Tablet manufacturing

Novel imaging technologies for monitoring thin films

Distinct features of terahertz (THz) and optical coherence tomography (OCT) technology are their 3D-imaging capabilities that reveal not only the surface features but the internal structures of an object. Researchers at the University of Liverpool are studying the development of novel 3D-imaging technologies to provide solutions to key industrial challenges. Current real-world applications involve the intelligent inspection of pharmaceutical tablet coatings and quality assurance in the automotive industry.

The challenge

In both the pharmaceutical and automotive industries, it is extremely important to manufacture functional coatings to high quality. But there is no suitable technology to non-destructively monitor the uniformity of the coating process in real-time.

In the pharmaceutical industry, functional coatings that control the sustained release of the active ingredient are increasingly common: if the coating is defective or non-uniform it can compromise effective drug delivery. In the automotive industry, the smooth application of multiple layers of paint plays an important function in corrosion prevention, as well as guaranteeing an attractive metallic finish.

Research action

Professor Yaochun Shen has been working on THz-related technology since 2001, applying technology in collaboration with industry to develop novel methods for better monitoring and quality control of pharmaceutical and car painting processes.

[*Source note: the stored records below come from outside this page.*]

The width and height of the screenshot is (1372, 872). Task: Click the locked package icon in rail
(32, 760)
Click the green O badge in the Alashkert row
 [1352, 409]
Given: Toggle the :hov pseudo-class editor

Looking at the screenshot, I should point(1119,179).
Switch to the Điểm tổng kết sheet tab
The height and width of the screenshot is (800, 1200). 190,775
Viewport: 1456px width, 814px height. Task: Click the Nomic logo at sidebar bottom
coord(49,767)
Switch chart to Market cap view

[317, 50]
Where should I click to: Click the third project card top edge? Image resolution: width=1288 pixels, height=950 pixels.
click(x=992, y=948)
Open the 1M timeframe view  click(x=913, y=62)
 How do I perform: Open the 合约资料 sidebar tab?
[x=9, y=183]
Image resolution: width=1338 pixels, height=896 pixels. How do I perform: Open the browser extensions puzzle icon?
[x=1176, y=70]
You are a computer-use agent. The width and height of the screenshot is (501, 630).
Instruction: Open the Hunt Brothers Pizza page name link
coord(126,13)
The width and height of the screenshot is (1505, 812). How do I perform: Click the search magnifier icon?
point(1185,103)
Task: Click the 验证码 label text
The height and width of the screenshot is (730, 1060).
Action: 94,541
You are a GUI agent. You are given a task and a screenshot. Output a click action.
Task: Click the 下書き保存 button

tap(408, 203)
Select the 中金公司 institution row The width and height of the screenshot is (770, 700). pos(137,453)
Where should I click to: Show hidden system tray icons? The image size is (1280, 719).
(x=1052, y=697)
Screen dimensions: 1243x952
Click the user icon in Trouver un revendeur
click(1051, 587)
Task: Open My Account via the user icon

The underlying research involves the development of novel electromagnetic (EM) sensing and monitoring devices, as well as associated algorithms that extract critical measurements from imaging data. The hybrid sensor uses THz imaging for measuring thick coatings, whilst the OCT method is used for thin coatings, allowing monitoring of the whole coating process.

The group has also developed a high-speed OCT online sensor for capturing cross-section images of moving tablets, allowing real-time, non-destructive characterization of the tablet’s internal structures.

Working in partnership

Close collaboration with a UK-based high-tech company has ensured that the novel devices and algorithms developed at Liverpool are optimised for industry needs, rapidly implementable in the manufacturing processes of large multinational companies and research institutions.

The UK based company, together with its wide customer base, has enabled new business opportunities with international healthcare companies, as well as tailoring the technology for the automotive industry.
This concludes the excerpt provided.